Бомжевал, пил, был пациентом психушки, замёрз на скамейке в парке — судьба А. Кутилова, столь далёкая от софитов, премий, признания — из недр страшной и великой общепоэтической мировой плазмы: как судьба Вийона, отчасти Рембо, в чём-то Есенина; и — разумеется — абсолютно своя, чрезмерно неповторимая.
Но — и вся на чрезмерностях, ибо:
Меня убили. Мозг втоптали в грязь.
И вот я стал обыкновенный «жмурик».
Моя душа, паскудно матерясь,
Сидит на мне.
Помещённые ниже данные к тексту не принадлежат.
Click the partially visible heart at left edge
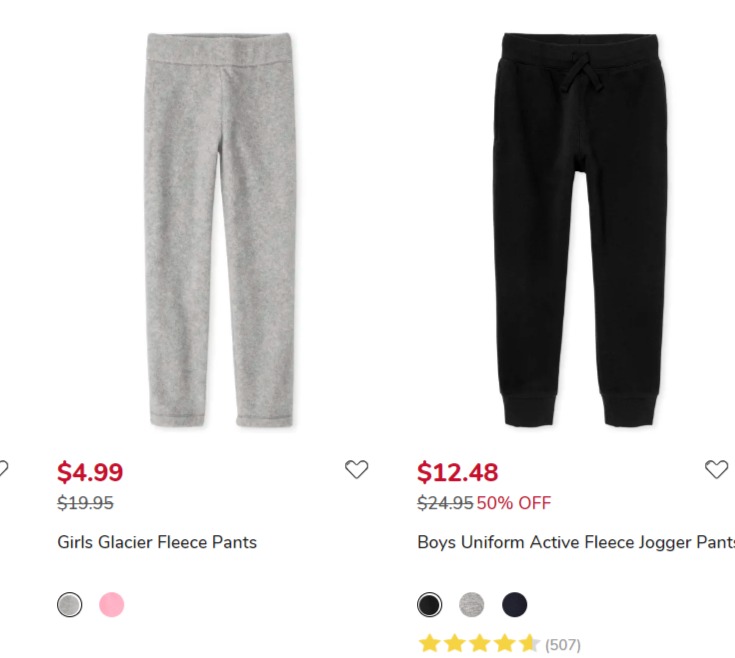The image size is (735, 658). click(3, 469)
Сидит и, падла, курит!..
Стих жёсткий, дерущий мозг: так — порою кажется — голые зимние кусты дерут воздух, коли не могут крикнуть.
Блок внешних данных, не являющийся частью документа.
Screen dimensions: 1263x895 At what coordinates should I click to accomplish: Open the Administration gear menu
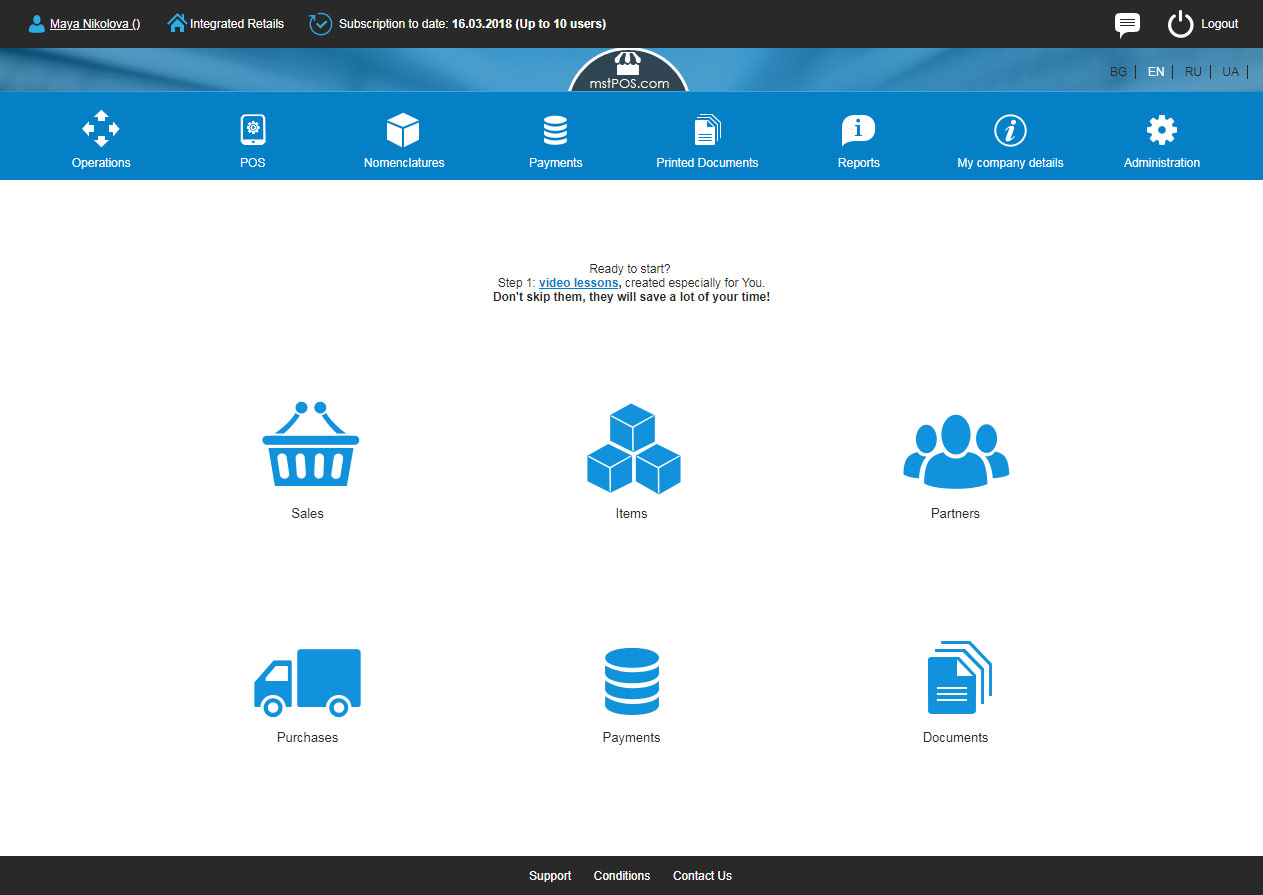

Кутилов предпочёл не крик — но лапидарность четверостишия, в котором, как в алхимическом сосуде, смешав иронию и отчаяние, выразил мучительную альфу своего земного бытования-бытия.
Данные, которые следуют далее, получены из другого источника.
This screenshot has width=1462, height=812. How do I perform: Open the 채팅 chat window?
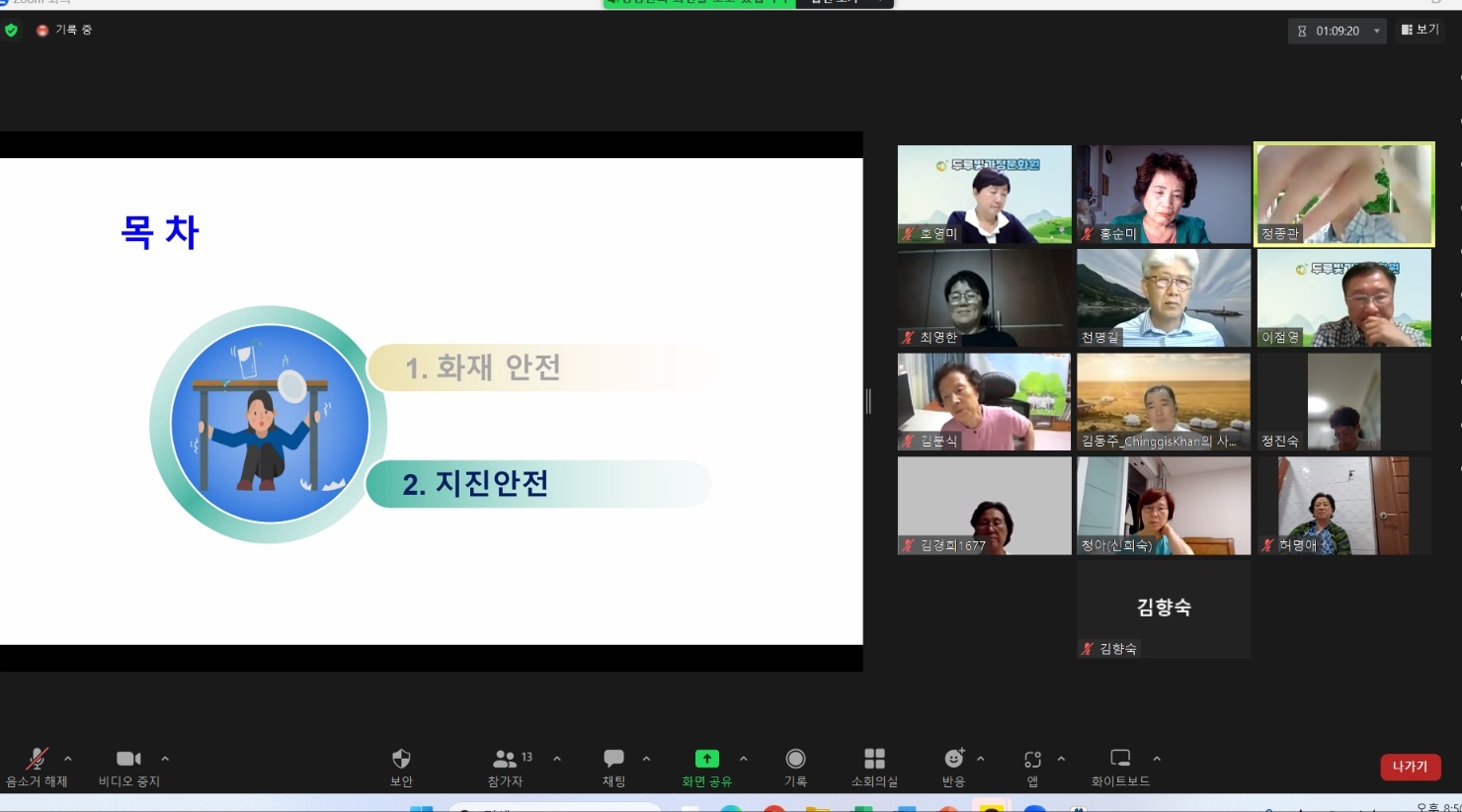613,759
Кутилов был необыкновенно глубок: он обладал особым, точно стереоскопическим зрением, — и мысль была подчас настолько изощрённой, что напоминала сложнейшие корейские старинные изделия из кости, когда множество шаров помещаются друг в друга, и каждый несёт сложно сделанный мир.
Себя я люблю,
но не скоро,
а прежде —
Россию любя,
в России — Сибирь,
в ней — свой город,
в нём — сына,
а в сыне — себя.
Здесь — словно проступает необыкновенное дело всеобщности: точно тень старого русского философа Фёдорова становится очевидной, распускает великолепные лепестки постижения себя во всех…
Жизнь — череда сыновей.
Жизнь — бесконечная цепочка отцов.
Стих Кутилова мог быть византийски-роскошен, пышен, обрамлён в дорогие дуги фантазии, инкрустирован интереснейшими перламутрами мысли:
Вновь я там, где простился с детством.
В милом детстве теперь я гость…
Синий воздух ломая с треском,
выйди из лесу, чёрный лось!..
Напугай меня белым рогом,
бей копытом в трухлявый пень,
закружи по лесным дорогам,
но верни мне из детства день.
При этом всегда кутиловский стих был связан с бездной народной жизни, с густотой российской плазмы: так часто залитой водкой, отчаянием, играющей порой блатными перезвонами…
…зарождение любви — такое земное, со столь уместно упомянутой картошиной, становящейся метафорой: зарождение — как прорастание драгоценного зерна, которому нет износа:
Кем-то в жизнь ты неласково брошена.
Безотцовщиной звали в селе…
Откопал я тебя, как картошину,
в чуть прохладной сибирской земле.
Я впустил тебя в душу погреться,
но любовь залетела вослед…
И теперь на тебя насмотреться
не смогу и за тысячу лет.
И впрямь ощущалось, что и тысяча лет не помеха кутиловским созвучиям, коли в них загорались звёзды, позаимствованные у небес.
Он окунал кисти в небо.
Он прополаскивал зрачки радугой.
Мысли его были тяжелы, как брёвна, — но даже такие изображал строками лёгкими, как пух…
Интересно, как он сам оценивал собственную жизнь?
Мечтал ли о признании, наградах, томах — или просто, на манер Григория Сковороды, шёл и пел: и мир — даже если бы захотел поймать его — не поймал бы.